Walkin' in a Splintered Gun-derland pt. 1

   In the fallout of the Newtown, CT tragedy, gun control has become a fertile ground of rabid debate. I've already gotten in a few arguments on the topic and I have not found anyone able to convince me to change my opinion. Despite what some Arizona lawmakers seem to think, the laws governing firearms need to be tightened in some way. Make no mistake, I'm not professing that I have the exact solution, I merely recognize the progress that must be made. The facets of this issue are many, (and I plan to address as many of them as I can think of, one at a time) but today I want to address only the logical fallacy of comparing gun control to drug laws.
   This is one of the most common arguments facing people like me. NRA supporters just love throwing around the 'how's that war on drugs going, and why should we ban guns when the drug war is failing so miserably?' Yes, it's true that if we banned guns it would create another criminal enterprise like the drug cartels. However, there are very few people in the country who are actually trying to completely ban guns, and I am not one of them. However, if you are of the opinion that firearm regulations in the country as a whole are anything but lax, you are mistaken and it deeply worries me. Both sides of this debate like to point to the children, so here are some facts with regard to guns, drugs and children. 40% of high school students admit to having tried marijuana, a schedule 1 illegal narcotic**. Also, one third of families (that's 33 and a third percent) in America who own guns also have children*. I was not able to find any data regarding how many children actually tried shooting a gun to compare to trying marijuana, so these statistics are not exactly parallel, but it illustrates my point, that there is already less demand for guns than there is currently for drugs among young people.

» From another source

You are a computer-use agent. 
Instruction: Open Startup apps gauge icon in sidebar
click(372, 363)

And drugs are entirely illegal, not simply (under)regulated. With these obvious gaps in demand for guns versus drugs, I have a very hard time believing then, that gun control laws will lead to criminal activity on the same scale. Put it this way, there are already illegal weapons markets in the U.S. supplying weapons to organized crime groups who don't want to deal in serial numbers and licensing. Would restricting widespread access to guns lead to more of the general, law-abiding population to turn criminal, buying guns illegally just to have them? Compared to the current demand for drugs even though they are illegal, I see no logical reason to believe that increased gun control would bring drug-level criminal activity.

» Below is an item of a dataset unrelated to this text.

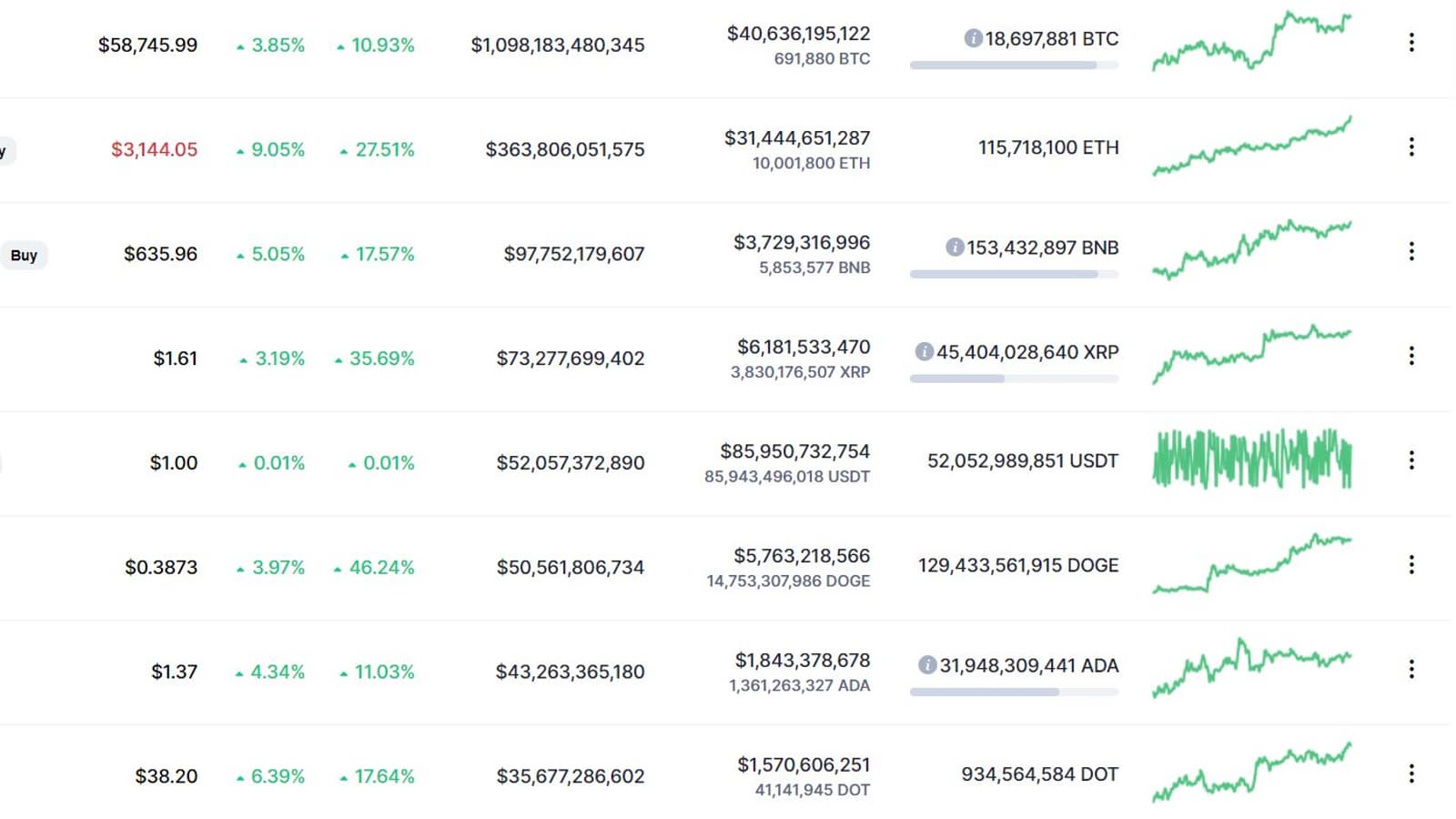The width and height of the screenshot is (1456, 819).
Task: Click the info icon beside BNB circulating supply
Action: [955, 248]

   What I really want to say about all this is that drugs are for self-destruction and guns are for the destruction of something or more accurately someone else. Therefore, from an ethical standpoint, I see huge differences in laws regarding one and the other. Like banners and headlines cry out, my interests are in the protection of the children, not protecting the guns. Maybe we need more in-depth psychological evaluations before gun licenses are issued. Maybe certain kinds of guns, like automatic weapons should be banned, but hunting rifles should be OK. Maybe we should raise the legal age to use guns or even include gun safety in schools. Maybe gun safes should be mandatory or there should be increased ability to track who is buying and moving guns. Maybe gun license renewals need to be more frequent. Maybe the qualifications to get a gun should be harder. I don't know the best solution, but I do know the worst solution: inaction and denial.
   No real harm can come from increased regulation, only perceived harm. Guns are not the only method of personal defense, and hunting is not a necessity. I could even see me, personally, target shooting for recreation, however, I also play video games for fun. If Counter Strike 1.6 was responsible for the deaths of a classroom of kindergarteners, I would feel the same way, and call for the game's banning. And no, I'm not talking about the influence on the crime, I'm talking about the means; no video game disc can fire .30 caliber rounds 800 times a minute. The video games vs. guns post is one for the future. The evidence of apathy to this cause fills headlines with the worst news imaginable, and no solution will make everyone happy or work instantaneously. However, we need to make a conscientious effort and we need to try now, before another maniac, who ought to be in a jacket that makes him hug himself, exploits the gaping loopholes and lax laws, and another community is left in desolation and grief.